Having cast a palpable cloud of gloom on this industry, it is important to note that mutual funds do offer some advantages and have their role for specific purposes. For example, if an investor feels that he or she ought to have an investment in foreign stocks but is unable to follow individual foreign securities, then an international mutual fund might make sense for a portion of his money. Likewise, if an investor is looking to place a portion of his money in so-called “emerging growth stocks,” mutual funds offer a way to obtain a diversified list of these stocks without spending inordinate time and effort analyzing small companies. Such analysis is demanding work, even for professionals.

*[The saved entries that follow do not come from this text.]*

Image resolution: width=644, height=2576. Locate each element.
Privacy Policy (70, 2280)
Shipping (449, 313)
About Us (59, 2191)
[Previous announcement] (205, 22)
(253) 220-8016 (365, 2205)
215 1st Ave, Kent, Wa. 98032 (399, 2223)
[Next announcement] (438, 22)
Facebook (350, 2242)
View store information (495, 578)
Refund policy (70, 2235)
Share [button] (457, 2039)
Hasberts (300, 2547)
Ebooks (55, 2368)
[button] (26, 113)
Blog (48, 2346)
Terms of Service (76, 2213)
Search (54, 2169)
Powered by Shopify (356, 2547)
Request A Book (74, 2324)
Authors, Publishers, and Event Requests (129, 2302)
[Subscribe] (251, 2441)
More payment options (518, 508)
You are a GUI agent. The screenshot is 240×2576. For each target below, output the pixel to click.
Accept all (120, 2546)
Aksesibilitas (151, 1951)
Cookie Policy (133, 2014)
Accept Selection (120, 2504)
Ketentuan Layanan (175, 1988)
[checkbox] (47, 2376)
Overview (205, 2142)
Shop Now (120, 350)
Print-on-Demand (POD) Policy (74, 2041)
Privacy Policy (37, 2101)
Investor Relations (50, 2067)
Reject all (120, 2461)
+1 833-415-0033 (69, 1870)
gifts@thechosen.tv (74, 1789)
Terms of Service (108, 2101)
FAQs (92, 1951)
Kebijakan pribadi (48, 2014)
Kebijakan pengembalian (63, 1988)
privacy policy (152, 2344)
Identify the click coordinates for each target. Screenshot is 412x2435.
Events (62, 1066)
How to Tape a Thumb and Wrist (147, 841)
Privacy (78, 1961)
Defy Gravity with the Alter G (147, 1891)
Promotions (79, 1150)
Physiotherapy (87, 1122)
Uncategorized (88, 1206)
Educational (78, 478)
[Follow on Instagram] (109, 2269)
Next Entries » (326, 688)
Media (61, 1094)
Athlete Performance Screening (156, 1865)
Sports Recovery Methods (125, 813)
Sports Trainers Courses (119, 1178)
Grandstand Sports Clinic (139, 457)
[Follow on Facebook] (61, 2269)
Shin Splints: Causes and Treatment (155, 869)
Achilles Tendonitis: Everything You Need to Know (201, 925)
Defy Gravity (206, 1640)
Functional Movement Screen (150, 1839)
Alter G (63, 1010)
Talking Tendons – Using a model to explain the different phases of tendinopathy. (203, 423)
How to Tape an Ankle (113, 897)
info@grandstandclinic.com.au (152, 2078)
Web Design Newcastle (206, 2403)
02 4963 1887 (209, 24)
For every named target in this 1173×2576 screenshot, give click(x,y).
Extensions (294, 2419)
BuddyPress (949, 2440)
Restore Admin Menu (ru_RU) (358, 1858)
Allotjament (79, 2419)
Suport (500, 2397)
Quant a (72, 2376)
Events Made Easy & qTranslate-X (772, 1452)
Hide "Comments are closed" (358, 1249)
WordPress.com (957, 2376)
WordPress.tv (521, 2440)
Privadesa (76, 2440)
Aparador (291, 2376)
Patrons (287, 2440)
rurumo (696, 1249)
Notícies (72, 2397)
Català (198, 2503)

In addition to the international and emerging growth funds, there are other “special situation” funds which help achieve specific investment objectives. For example, some mutual fund families offer special industry funds for those who want to have a certain percentage of their money in, say, energy stocks, but cannot find the right stocks. If such an investor does not have enough money to be diversified, then an energy mutual fund might make sense. But, again, it is usually wiser to buy the Atlantic Richfield’s and the Exxon’s of this world than a widely diversified energy fund, particularly when investing for the long run.
There is still another important reason to own mutual funds. For the very small investor who wants to dollar average into the market with a small amount of money, funds offer a very convenient way of periodically investing less capital into the market on a dollar-averaging basis.
In the final analysis, however, the argument for and against buying into mutual funds betrays a deeper confusion among investors, many of whom categorically refuse to trust themselves, believing instead that the big fund managers are omniscient. In fact, fund results should lead one to the opposite conclusion. Fund managers are human beings and are subject to the same mistakes as others in the investment of money. It is my observation that people, generally, do not trust their own instincts or their ability to choose individual stocks themselves; if they did, they would be much better off. It is always easier to hand off or to defer to someone who is perceived to have more experience. But, like anything else, the more time one devotes to studying the market, the better he will perform—always. This is as true in the investment world as it is in any business. One should not assume that the manager of a mutual fund is a variation of a genius.